I have a job oppertunity in Chester,UK.
Please advise me in taking decision if I can accept.

My offer is 3450 pound per month including tax.
I think,after Tax & National Insurance, I may takehome salary will be 2580 Pound per month

Will it be sufficient for family of 4 people.We are family with my wife and 2 children (5ys and 6 months each).

How is Chester for living?

How are the expenses in Chester on monthly basis for House,transport,electricity,mobile,TV,water,Gas,Grocery etc .(Any other mandory expenses can also be specified)
How much could I be able to save per month?

I am considering Medical is free also considering Education for my elder child is free


Thanks


----------



## laugar (May 6, 2013)

hi 
i used to live in chester before coming here to singapore. originally from UK.
Chester is really nice, one of the better places in the uk. 
good schools. very nice city to live in. great surrounding areas to explore. lots of countryside
houses are expensive. cheshire in general is expensive regarding property.
around 600 - 700 GBP a month for a medium sized house rental.
its best to have a car, so would need approx 5k to buy something half decent, then running costs of 250 a month inc fuel and insurance. other household bills approx 150 a month. food approx 250 a month if you eat at home. 
it wont cost any more than that unless you go for a bigger house.

there isnt a big indian community in chester like there is in other places in the uk (london/north manchester/birmingham) 

can i ask what your job is? im just interested as living there now living here in singapore! also, if you have any advice on living long term in singapore - i have been here 5 months and havent been able to save any money at all! its so damn expensive! also, when do i need to convert my driving licence? and hopw much did schooling fees cost for your 5 year old? i have a 1 year old, but planning on staying here- if i can afford it! i work in oil & gas, and shipping materials testing. 

any further questions about chester let me know 
Ryan


----------



## prad1308 (Feb 22, 2013)

hi Ryan,
Thanks for reply. Sorry for delay replied. Singapore is the one of the best places in Asia to live. Its humid and raining throughout the year here. Small country. You can explore other beautiful neighbour countries as well.
Yes Singapore in one of the expensive places to live in the world.Dicipline living style can do savings part.

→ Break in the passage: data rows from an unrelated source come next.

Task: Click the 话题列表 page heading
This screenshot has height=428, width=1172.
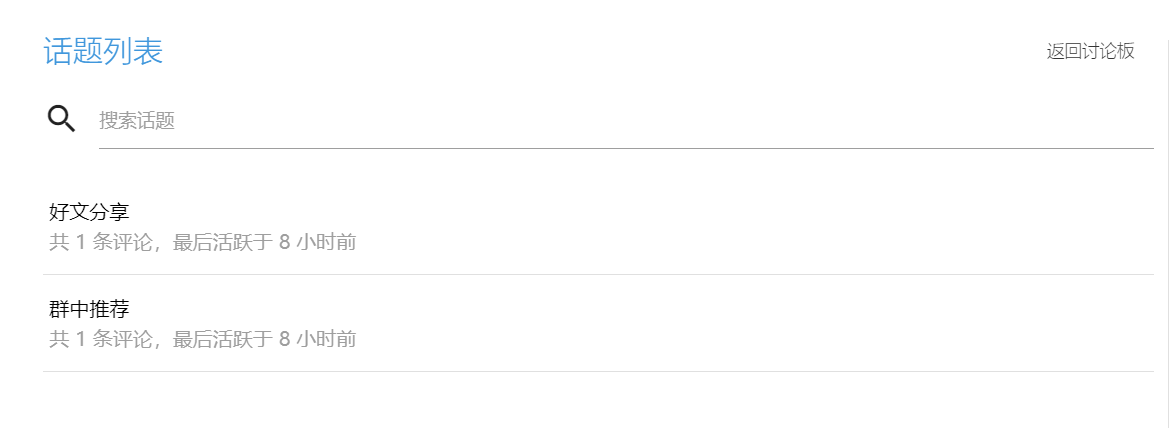Action: [x=103, y=52]
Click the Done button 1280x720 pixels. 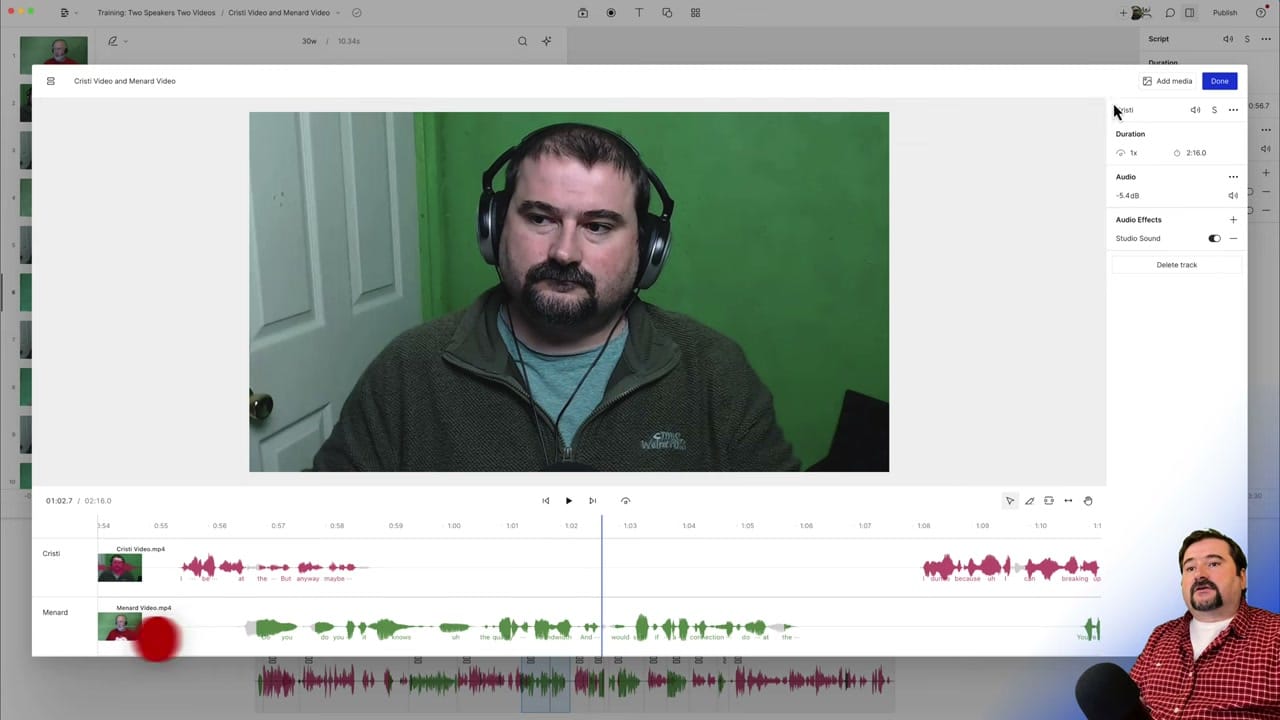tap(1219, 81)
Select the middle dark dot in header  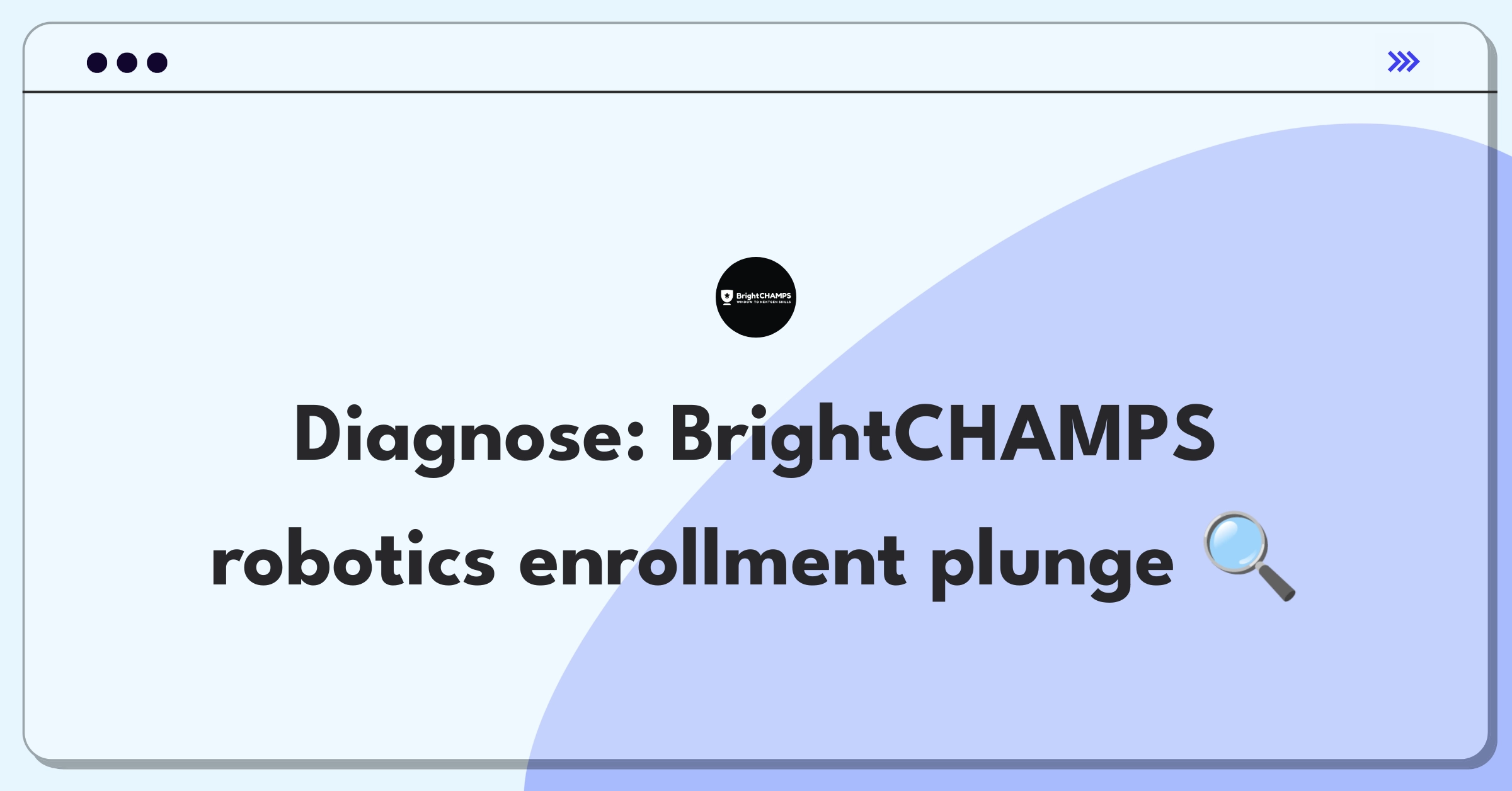click(x=127, y=63)
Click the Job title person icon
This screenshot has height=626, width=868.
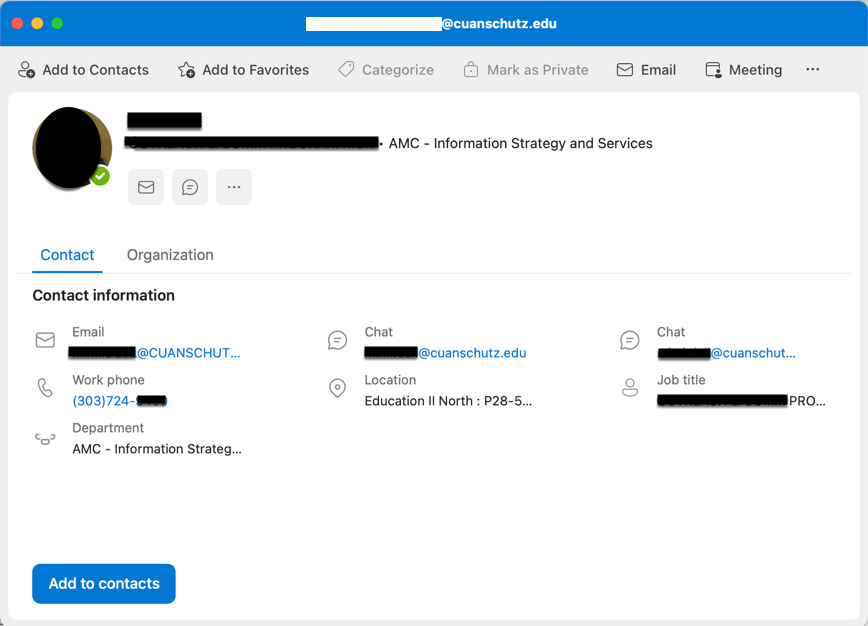tap(630, 389)
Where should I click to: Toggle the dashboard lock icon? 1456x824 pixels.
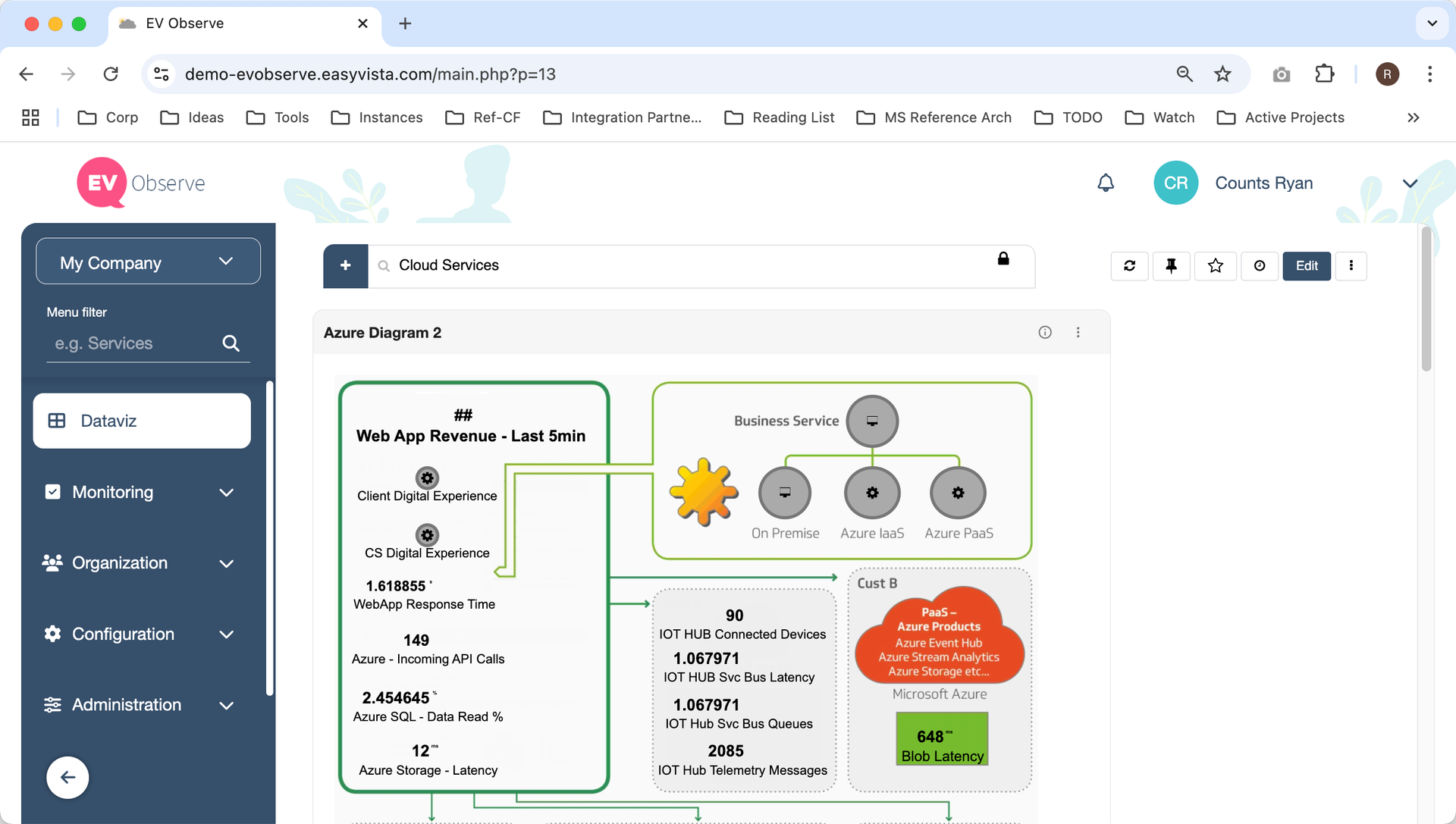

Also I don’t know how much salary you have. if you are in good position you can live here and get permanent residency which you can apply anytime after 6 months of stay.
Income tax is los here as compared to UK .Schools and medical facilities are not free like UK but can be affordable. Getting car here is very costly, so getting licence too. I don’t have much idea about licence as I use public transport which is one of the best. But having own car will be expensive.
People from all part of Asia, are very nice here. Houses are bit costly due to small country.
Can you share me your email/mobile here?
Thanks


----------



## Joppa (Sep 7, 2009)

Please don't share personal info. After posting 5 messages, you can use PM facility.


----------



## laugar (May 6, 2013)

hi, apparently i cant share my personal info here. this is my 3rd msg so after 5 i can use the PM facility. 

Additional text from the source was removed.